| WHAT NEEDS TO BE DONE |
Pull out every line in the items below that contains the word "Click".

| GIVEN RECORDS |
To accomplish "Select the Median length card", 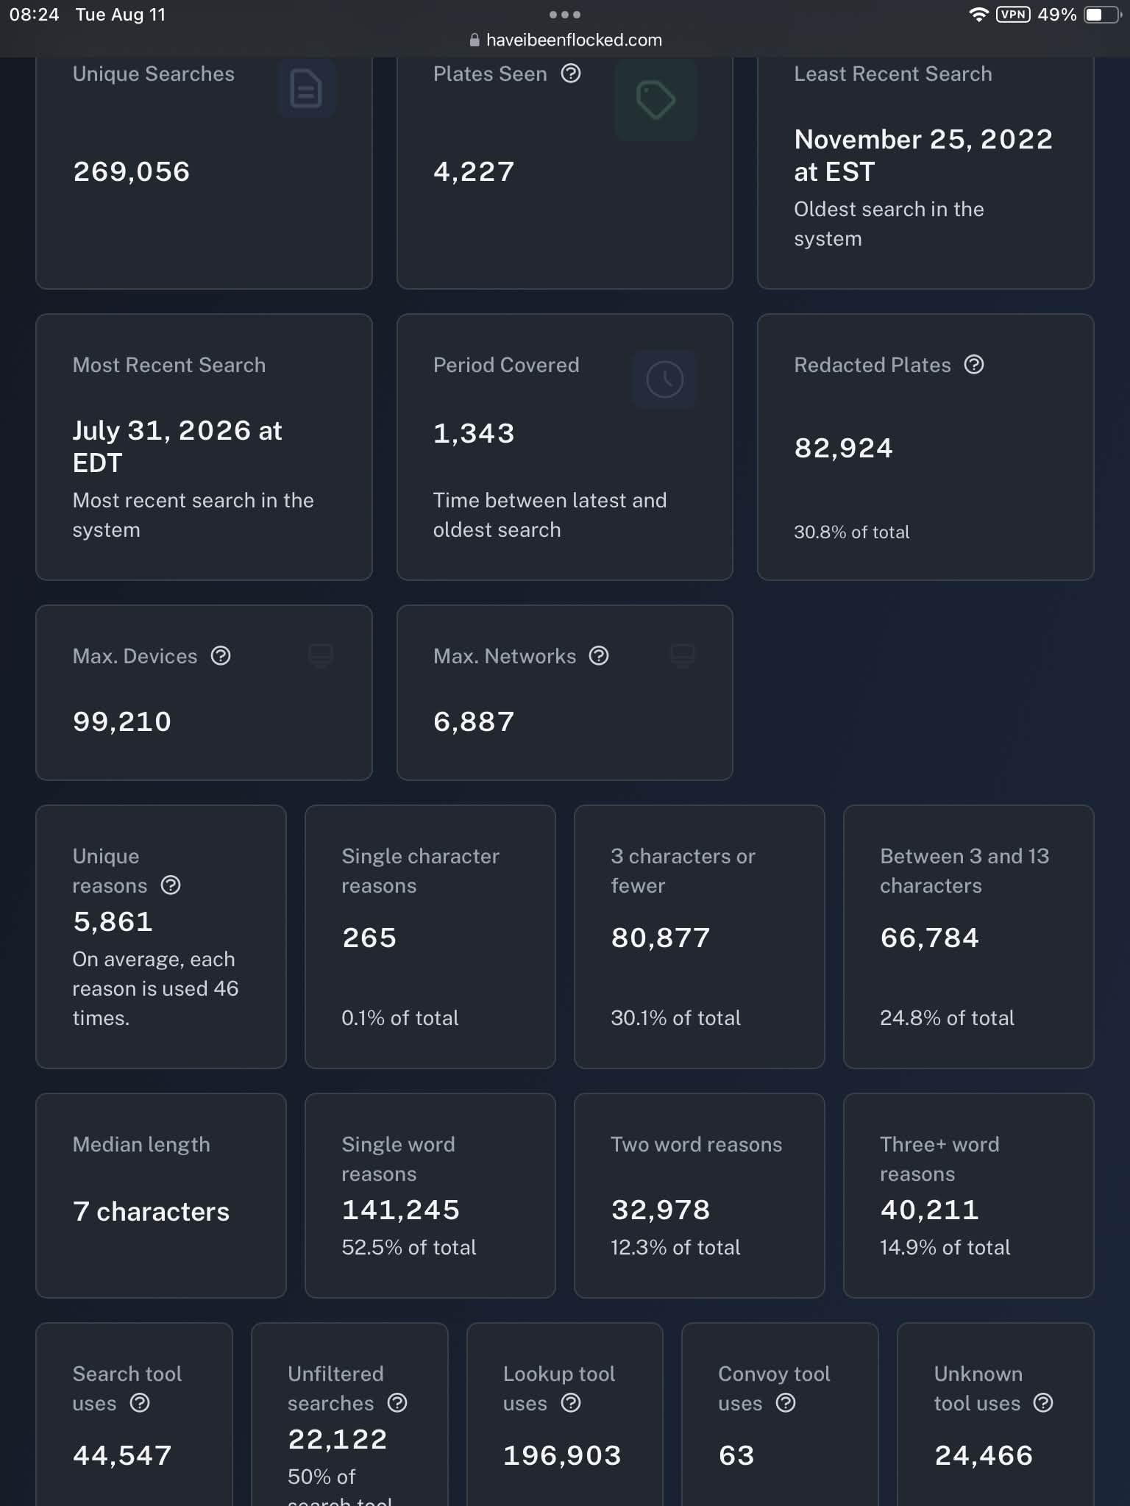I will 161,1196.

---

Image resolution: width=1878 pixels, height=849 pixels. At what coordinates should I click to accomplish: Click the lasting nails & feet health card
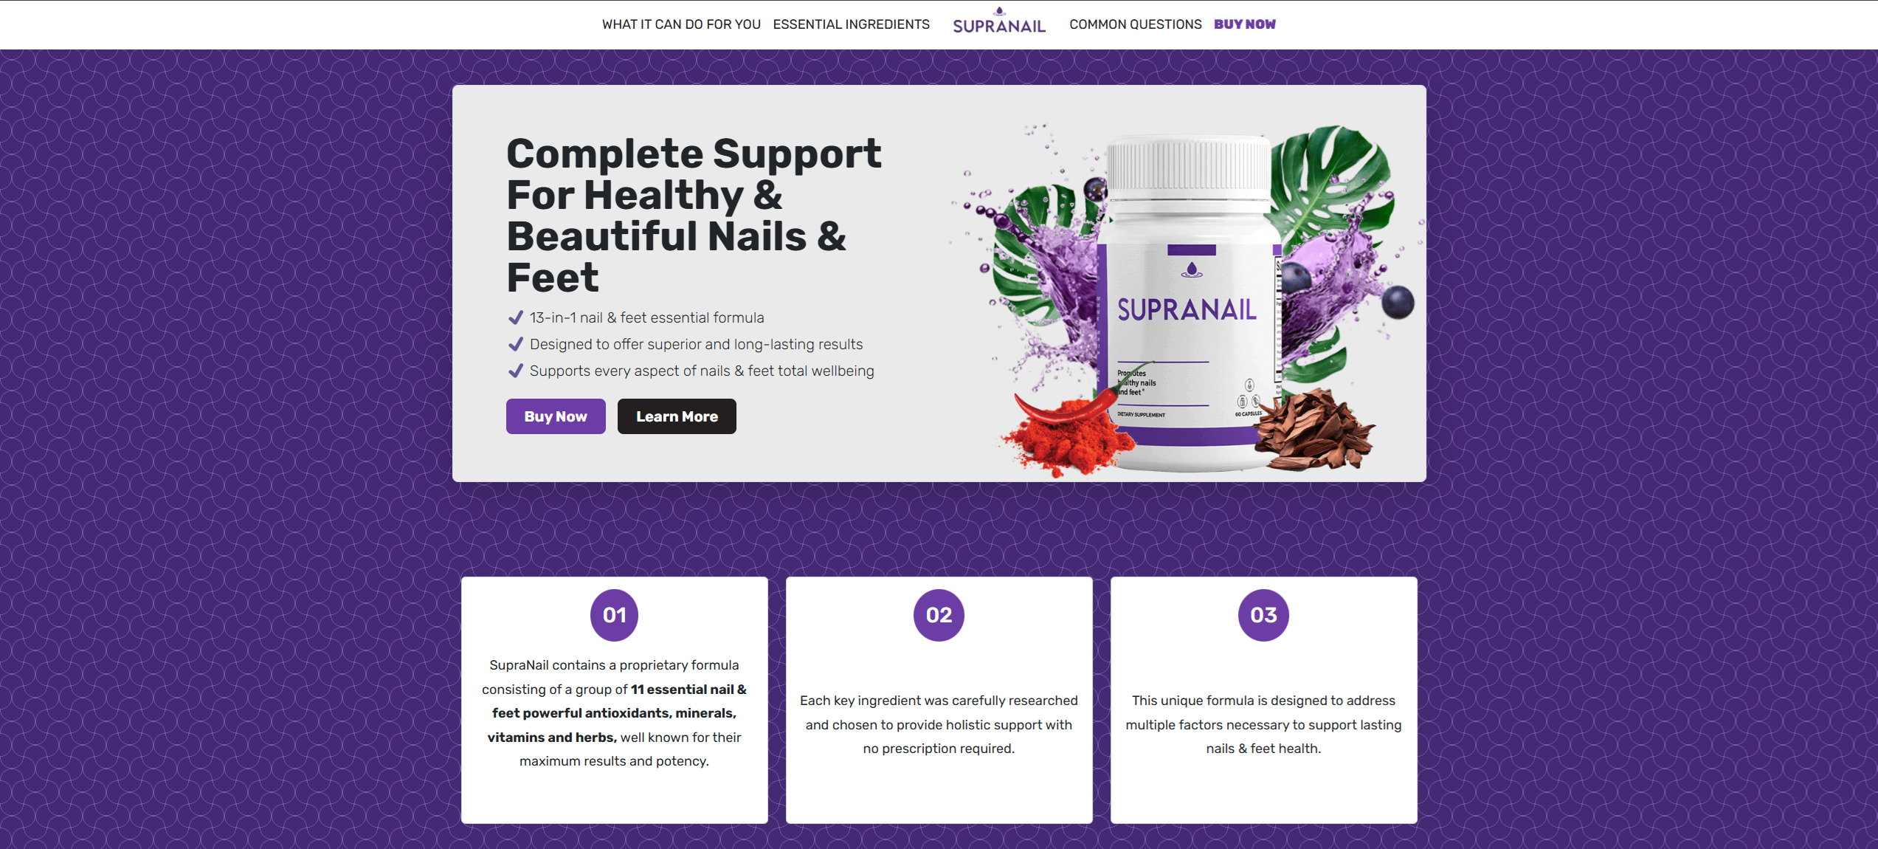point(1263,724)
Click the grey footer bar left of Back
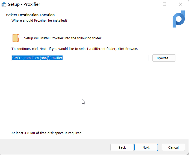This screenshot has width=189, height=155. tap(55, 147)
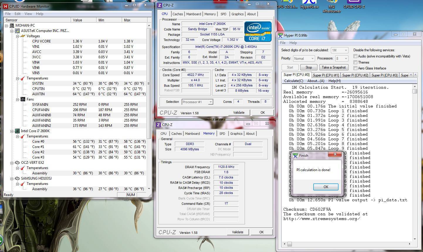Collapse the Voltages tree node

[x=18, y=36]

| WORKED ANSWER |
Image resolution: width=1878 pixels, height=849 pixels. At what coordinates should I click to accomplish: Click the lasting nails & feet health card
Click the grey footer bar left of Back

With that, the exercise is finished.